Kaiser Permanente physician researcher focuses on improving emergency medicine for patients and providers
If you like your work to be semi-predictable, emergency medicine is not the place for you. But if you thrive in a setting where you don’t know what you might encounter next — like Dana Sax, MD, does — there’s no better place to be.
Sax is an adjunct investigator with the Kaiser Permanente Division of Research and an emergency medicine physician with The Permanente Medical Group (TPMG). She joined Kaiser Permanente Northern California (KPNC), in 2013, because she wanted to work at a place where she could both practice medicine and pursue her interest in using data-driven research to address emergency department challenges. She soon joined the Clinical Research on Emergency Services and Treatments (CREST) Network, a multi-center collaborative network headquartered at the Division of Research, and later became a CREST steering committee member.
Sax was also part of the CREST team honored with the 2018 Morris F. Collen Research Award for research that included the development and implementation of the RISTRA risk stratification tool. The tool is used in KPNC emergency departments for conditions like pulmonary embolism, pediatric appendicitis, and acute coronary syndrome. In 2020, Sax entered the Physician Research Program, managed by TPMG’s Delivery Science and Applied Research Program.
We spoke with Sax about what drew her to emergency medicine and her interest in research.
How did you decide to pursue a medical career?
As an undergraduate at Cornell University, I majored in anthropology and Latin American studies. I took premed classes because I was considering going to medical school — but I wasn’t sure. I had done several international health trips during college and then, after I graduated, I worked as a social worker in Guatemala for a year. After that experience, I really felt like medicine was a unique skill set to have to be able to help people.
How did you become interested in research?
I took a gap year between my third and fourth years at Rutgers Robert Wood Johnson Medical School to do a master’s in public health at Johns Hopkins — and that was my first real exposure to research. I was doing qualitative research, interviewing teachers and parents about a school-based nutrition program. After that, I really wanted to combine research and data analysis with actual clinical work, which I did during my residency at Georgetown University.

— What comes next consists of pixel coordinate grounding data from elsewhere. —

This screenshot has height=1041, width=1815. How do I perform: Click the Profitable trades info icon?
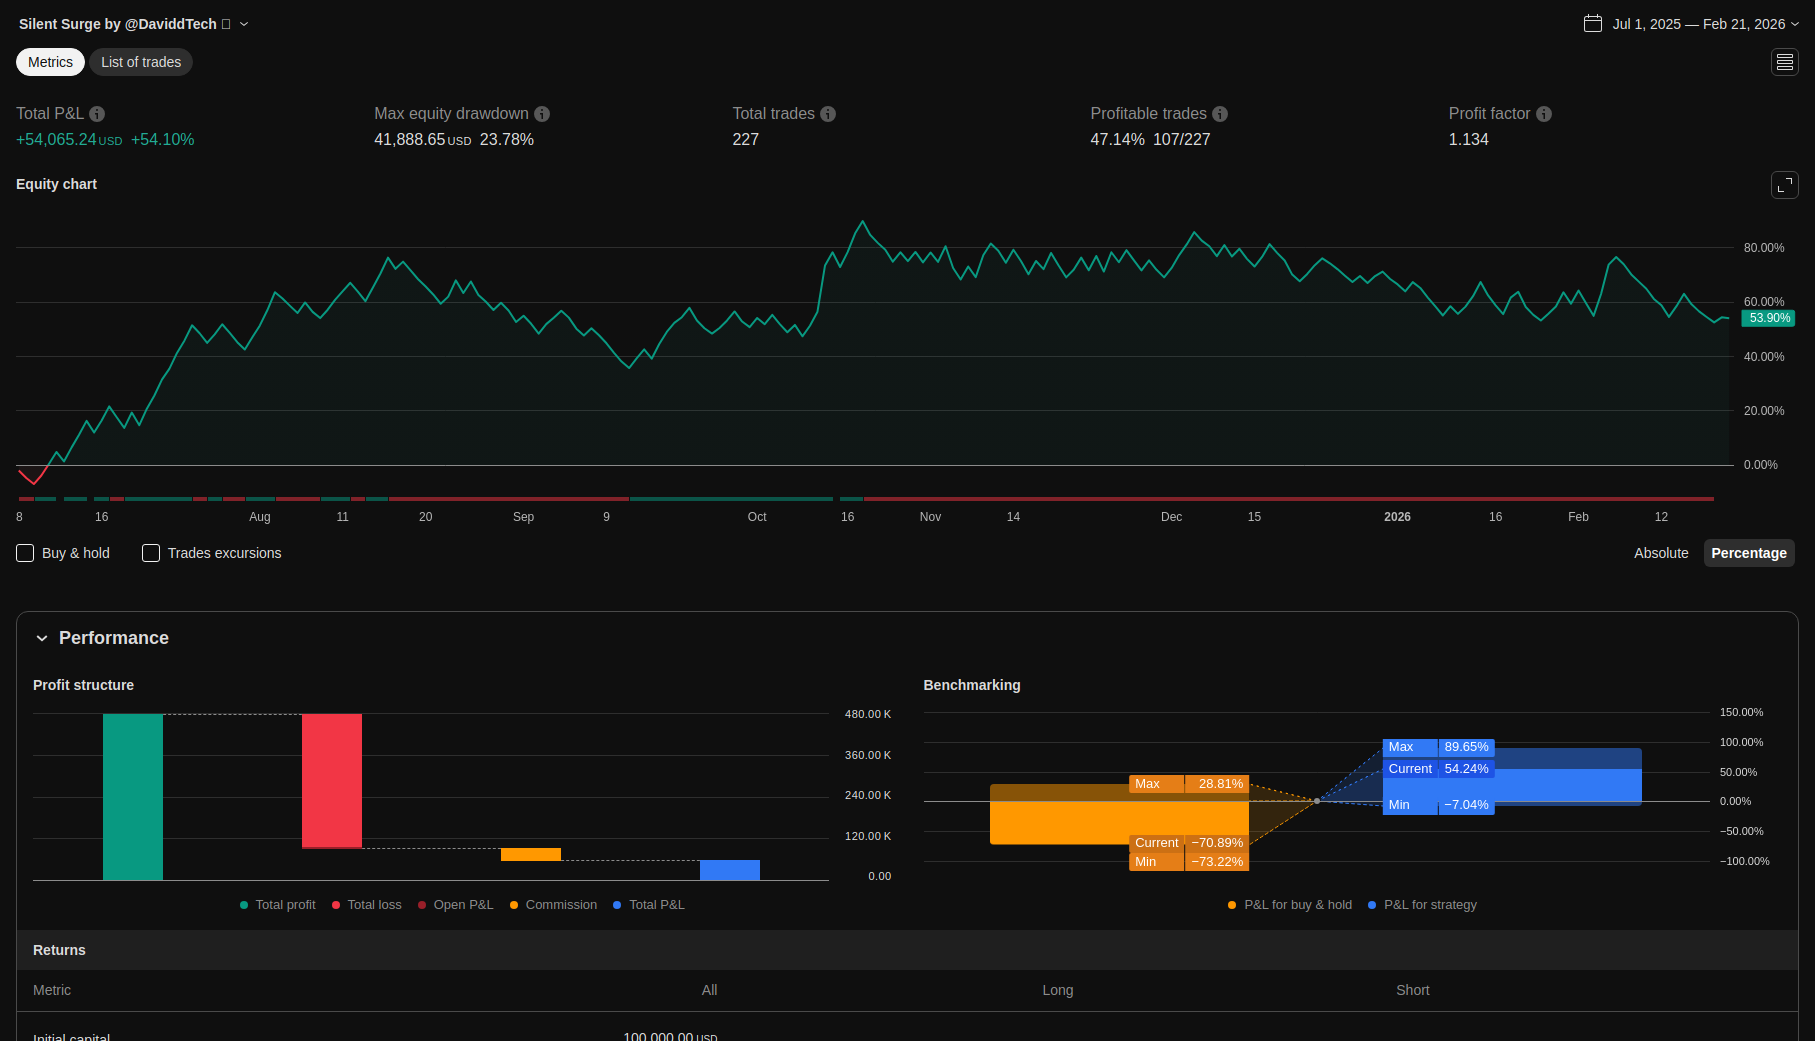(x=1220, y=114)
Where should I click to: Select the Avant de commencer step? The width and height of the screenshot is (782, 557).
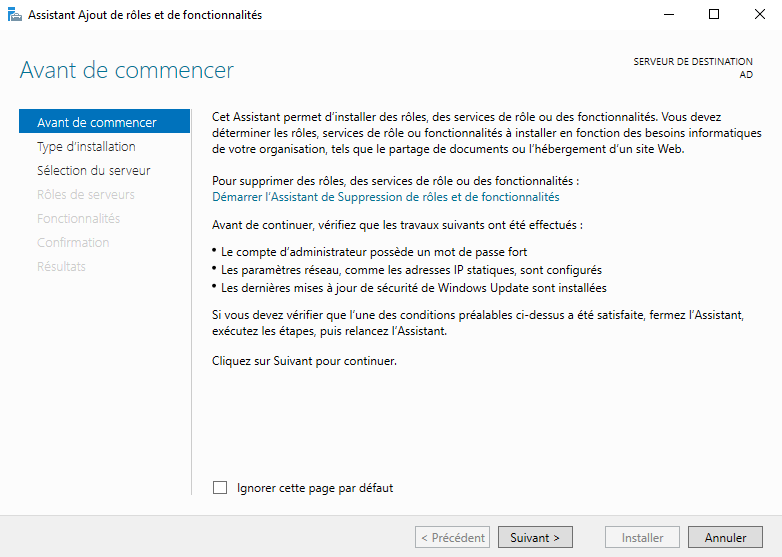pyautogui.click(x=104, y=122)
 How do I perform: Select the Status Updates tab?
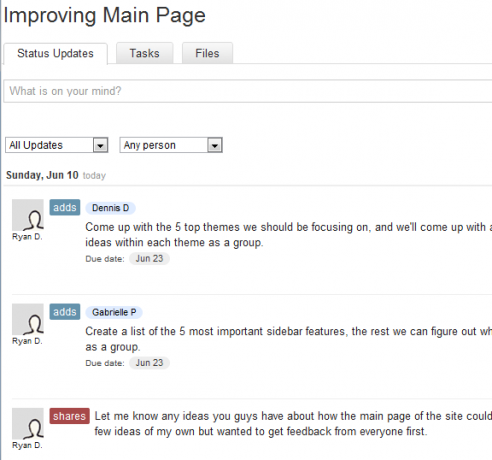56,54
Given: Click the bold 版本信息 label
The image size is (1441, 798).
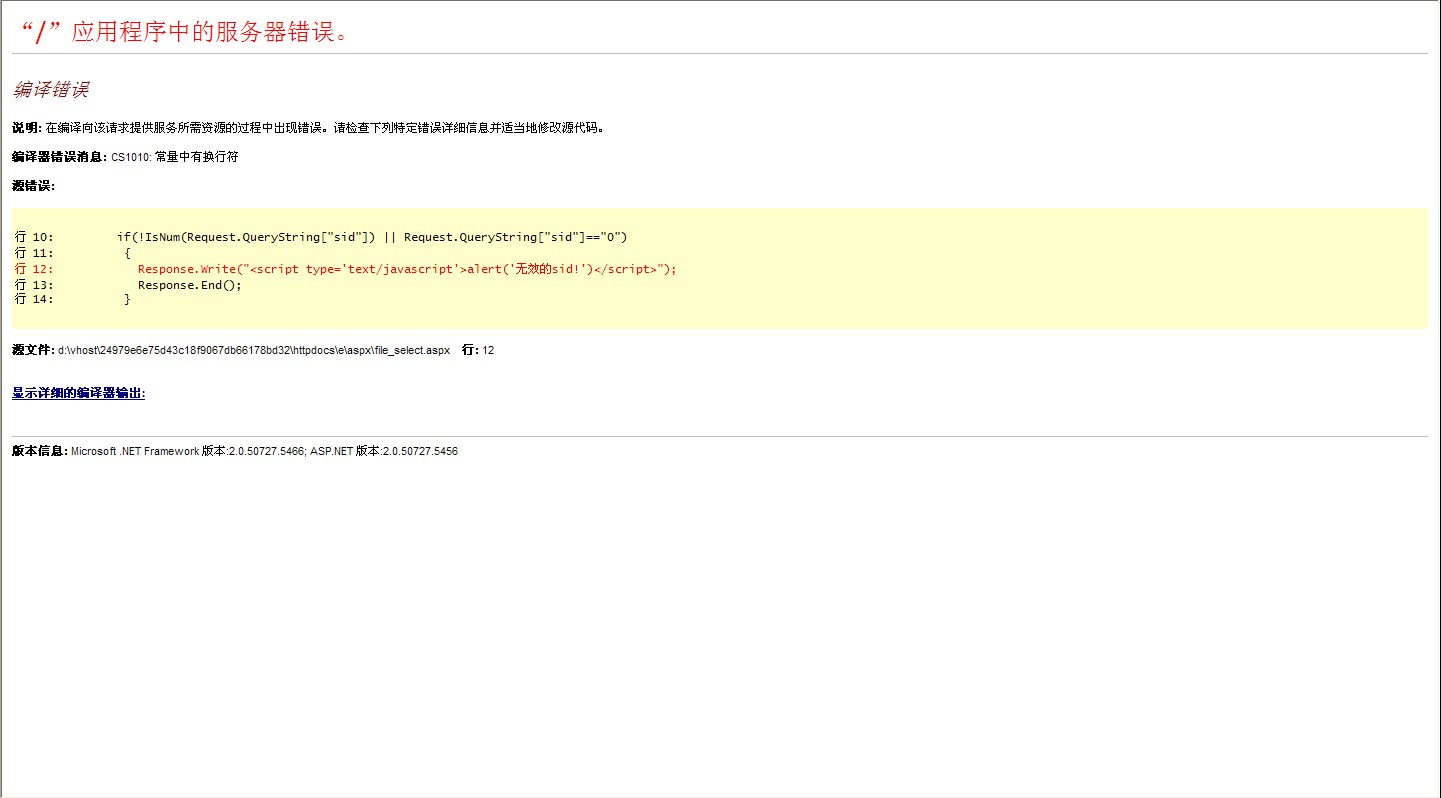Looking at the screenshot, I should (40, 452).
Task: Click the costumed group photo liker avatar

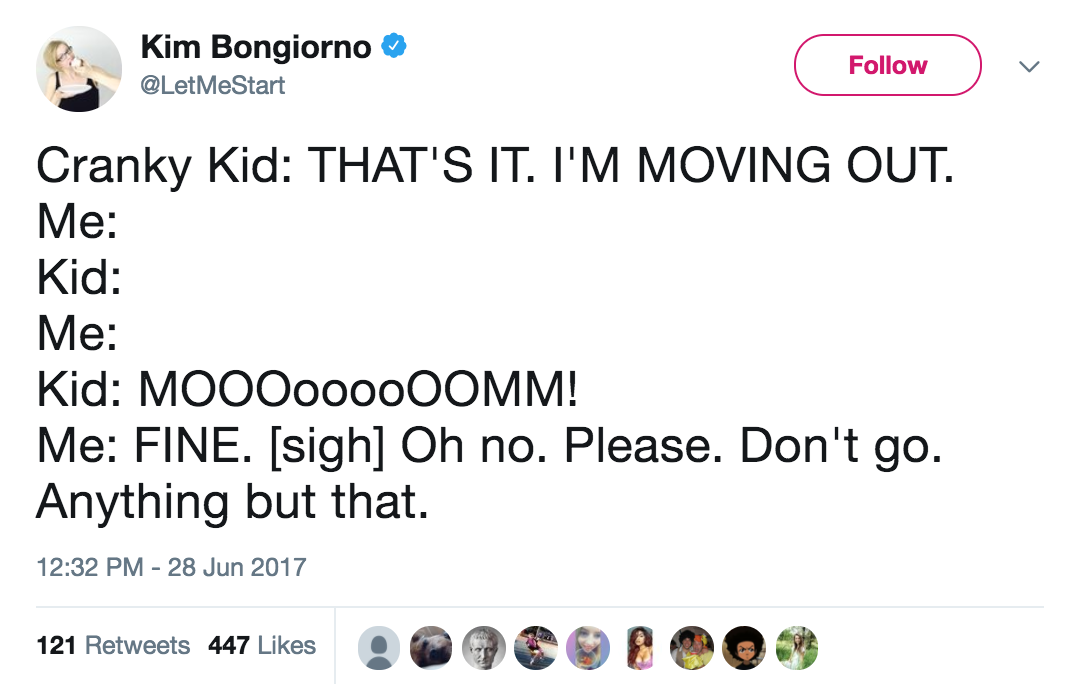Action: tap(692, 647)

After my residency, I stayed in Washington, D.C., to complete a research fellowship that allowed me to spend time at the Agency for Healthcare Research and Quality, a government agency that provides data and analytics to help improve health care systems. There, I gained skills in using large datasets to answer clinical questions. Because of all those experiences, I knew that I wanted to continue with research. But I also knew that I didn’t want to give up my clinical work because I really like being an emergency medicine doctor. Also, my clinical work directly informs the research projects that I am involved with, such as improving care for heart failure patients and perfecting the way we triage patients — which is central to all the care we provide in the emergency department.
What do you like about emergency medicine?
You’re thinking on your feet and you’re constantly trying to figure out how to handle things in the moment. I also really like the diversity of patients you see in the emergency department. It’s the safety net, and we are touching a lot of patients that don’t have other places to go. I also like the system challenges; we are constantly trying to figure out strategies to address the complex psychosocial situations which impact many of our patients.
You have 2 young boys. What’s your parent ER story?
I had to take my older son to the ER. It’s a ridiculous story. He broke his foot on a Friday afternoon and had to get a cast, which was done at the cast clinic. The podiatrist said to him, ‘Just make sure you don’t put anything down your cast’ — which people do, because it itches. That night after the clinic was closed, he put a paint brush down his cast and it got stuck. We couldn’t get it out, he couldn’t fall asleep, and the cast clinic didn’t open until Monday. We had to go to the Kaiser Permanente Richmond ED, where I work, to get his cast taken off and get a new one put on. We saw all the people I work with. It was pretty funny.
What do you like to do in your free time?
Most of my life energy is with my family — my husband and my sons who are 7 and 5. It’s a fun age because they are very curious about everything. We do a lot of family camping, skiing, and biking trips. I love my East Bay colleagues and have a group of women with whom I do a week-long backpacking trip every year. Our next trip is to Sedona, Arizona, where I’ve never been. I’m really looking forward to it.